Thinking about parsing regular expressions using yacc (I\'m actually using PLY), some of the rules would be like the following:
expr : expr expr
expr : expr
You are under no obligation to use precedence to disambiguate; you can simply write an unambiguous grammar:
term : CHAR | '(' expr ')'
rept : term | term '*' | term '+' | term '?'
conc : rept | conc rept
expr : conc | expr '|' conc
If you really want to use precedence, you can use a "fictitious" token with a %prec
annotation. See the manual for details. (This feature comes from yacc, so you could read about it in any yacc/bison documentation as well.)
Bear in mind that precedence is always a comparison between a production (at the top of the parser stack) and the lookahead token. Normally, the precedence of productions is taken from the precedence of the last terminal in the production (and normally there is only one terminal in each applicable production), so it appears to be a comparison between terminals. But in order to get precedence to work with "invisible" operators, you need to separately consider both the production precedence and the lookahead token precedence.
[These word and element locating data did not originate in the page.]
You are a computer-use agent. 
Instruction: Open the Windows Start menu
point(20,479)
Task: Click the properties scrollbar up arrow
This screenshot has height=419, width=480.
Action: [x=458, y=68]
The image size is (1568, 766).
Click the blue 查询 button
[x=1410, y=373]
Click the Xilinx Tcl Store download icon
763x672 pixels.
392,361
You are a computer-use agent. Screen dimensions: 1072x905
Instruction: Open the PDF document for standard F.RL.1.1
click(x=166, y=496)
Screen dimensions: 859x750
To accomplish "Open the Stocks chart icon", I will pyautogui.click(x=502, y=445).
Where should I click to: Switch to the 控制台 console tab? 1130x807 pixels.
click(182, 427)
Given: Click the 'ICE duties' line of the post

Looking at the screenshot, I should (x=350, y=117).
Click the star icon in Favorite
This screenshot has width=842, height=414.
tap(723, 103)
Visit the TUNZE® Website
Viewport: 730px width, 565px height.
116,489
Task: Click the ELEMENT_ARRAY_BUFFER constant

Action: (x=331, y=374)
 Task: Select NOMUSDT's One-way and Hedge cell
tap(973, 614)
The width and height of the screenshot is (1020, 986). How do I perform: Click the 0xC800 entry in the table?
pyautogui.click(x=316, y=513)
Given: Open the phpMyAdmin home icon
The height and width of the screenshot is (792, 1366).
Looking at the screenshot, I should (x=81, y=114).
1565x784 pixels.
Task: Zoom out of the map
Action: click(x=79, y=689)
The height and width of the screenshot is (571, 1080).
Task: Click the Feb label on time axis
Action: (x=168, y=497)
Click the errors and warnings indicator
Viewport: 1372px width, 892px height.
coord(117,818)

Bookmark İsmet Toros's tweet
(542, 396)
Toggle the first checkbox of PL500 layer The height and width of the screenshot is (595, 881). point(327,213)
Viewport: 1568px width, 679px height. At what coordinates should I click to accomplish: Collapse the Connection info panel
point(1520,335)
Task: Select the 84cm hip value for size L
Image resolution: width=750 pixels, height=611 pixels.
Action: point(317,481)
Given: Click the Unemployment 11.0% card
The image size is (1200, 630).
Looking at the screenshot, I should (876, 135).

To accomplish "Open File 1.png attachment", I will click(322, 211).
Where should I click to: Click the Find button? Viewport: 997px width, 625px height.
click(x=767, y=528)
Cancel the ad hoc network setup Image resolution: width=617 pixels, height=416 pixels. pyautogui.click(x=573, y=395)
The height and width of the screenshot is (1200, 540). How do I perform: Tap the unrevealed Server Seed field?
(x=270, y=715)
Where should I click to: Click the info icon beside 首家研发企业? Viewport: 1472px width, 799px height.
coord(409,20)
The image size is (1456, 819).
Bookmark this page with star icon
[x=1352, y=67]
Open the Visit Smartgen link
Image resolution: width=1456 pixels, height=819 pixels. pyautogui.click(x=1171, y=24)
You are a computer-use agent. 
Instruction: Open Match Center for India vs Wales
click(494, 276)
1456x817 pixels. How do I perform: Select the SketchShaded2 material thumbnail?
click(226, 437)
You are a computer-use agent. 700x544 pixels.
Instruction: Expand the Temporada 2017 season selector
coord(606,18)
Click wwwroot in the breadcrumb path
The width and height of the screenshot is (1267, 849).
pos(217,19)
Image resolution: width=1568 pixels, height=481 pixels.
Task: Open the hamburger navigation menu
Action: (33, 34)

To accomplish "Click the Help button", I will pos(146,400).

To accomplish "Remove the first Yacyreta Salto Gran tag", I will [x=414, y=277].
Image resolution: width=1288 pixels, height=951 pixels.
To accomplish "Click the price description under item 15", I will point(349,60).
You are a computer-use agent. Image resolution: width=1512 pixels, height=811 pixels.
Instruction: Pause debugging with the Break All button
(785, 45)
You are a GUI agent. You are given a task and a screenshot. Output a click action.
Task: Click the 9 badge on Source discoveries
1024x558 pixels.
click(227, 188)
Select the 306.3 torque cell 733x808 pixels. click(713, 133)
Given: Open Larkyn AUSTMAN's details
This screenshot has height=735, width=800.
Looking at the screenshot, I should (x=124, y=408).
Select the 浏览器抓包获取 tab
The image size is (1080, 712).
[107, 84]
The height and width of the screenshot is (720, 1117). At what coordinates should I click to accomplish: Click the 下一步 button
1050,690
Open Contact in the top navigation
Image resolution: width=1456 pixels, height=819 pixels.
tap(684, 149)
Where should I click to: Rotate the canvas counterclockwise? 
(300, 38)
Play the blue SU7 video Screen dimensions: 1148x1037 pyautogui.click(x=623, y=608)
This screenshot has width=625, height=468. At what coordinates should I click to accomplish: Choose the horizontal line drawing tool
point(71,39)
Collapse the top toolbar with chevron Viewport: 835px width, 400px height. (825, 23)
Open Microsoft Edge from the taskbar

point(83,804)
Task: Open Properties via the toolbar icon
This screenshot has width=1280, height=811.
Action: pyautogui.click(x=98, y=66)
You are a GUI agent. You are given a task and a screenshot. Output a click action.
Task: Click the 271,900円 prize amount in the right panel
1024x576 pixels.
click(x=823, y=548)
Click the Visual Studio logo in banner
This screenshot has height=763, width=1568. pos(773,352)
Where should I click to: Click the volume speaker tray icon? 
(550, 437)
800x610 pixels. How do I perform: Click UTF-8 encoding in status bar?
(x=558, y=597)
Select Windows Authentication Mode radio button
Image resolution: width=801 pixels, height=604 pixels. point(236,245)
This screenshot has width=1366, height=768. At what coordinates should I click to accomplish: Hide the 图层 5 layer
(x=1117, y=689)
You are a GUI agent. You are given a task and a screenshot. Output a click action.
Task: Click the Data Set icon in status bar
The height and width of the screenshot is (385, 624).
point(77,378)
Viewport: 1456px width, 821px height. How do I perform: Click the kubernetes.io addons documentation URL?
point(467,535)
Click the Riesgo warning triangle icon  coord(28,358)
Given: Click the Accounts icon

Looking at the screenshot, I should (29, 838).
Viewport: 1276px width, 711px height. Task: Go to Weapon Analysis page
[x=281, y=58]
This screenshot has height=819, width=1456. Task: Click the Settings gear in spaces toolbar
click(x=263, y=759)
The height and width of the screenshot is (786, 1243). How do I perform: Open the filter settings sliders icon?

The precedence of the production can be set with a "fictitious" token, as described above. But there is no lookahead token corresponding to an invisible operator; the lookahead token will be the first token in the following operand. In other words, it could be any token in the FIRST set of expr
, which in this case is {NORMAL, PRIGHT}
; this set must be added to the precedence declaration as though they were concatenation operators:
precedence = (
('left', 'BAR'),
('left', 'CONCAT', 'NORMAL', 'PLEFT'),
('left', 'ASTERISK'),
)
Once you do that, you could economize on the fictitious CONCAT
token, since you could use any of the FIRST(expr)
tokens as a proxy, but that might be considered less readable.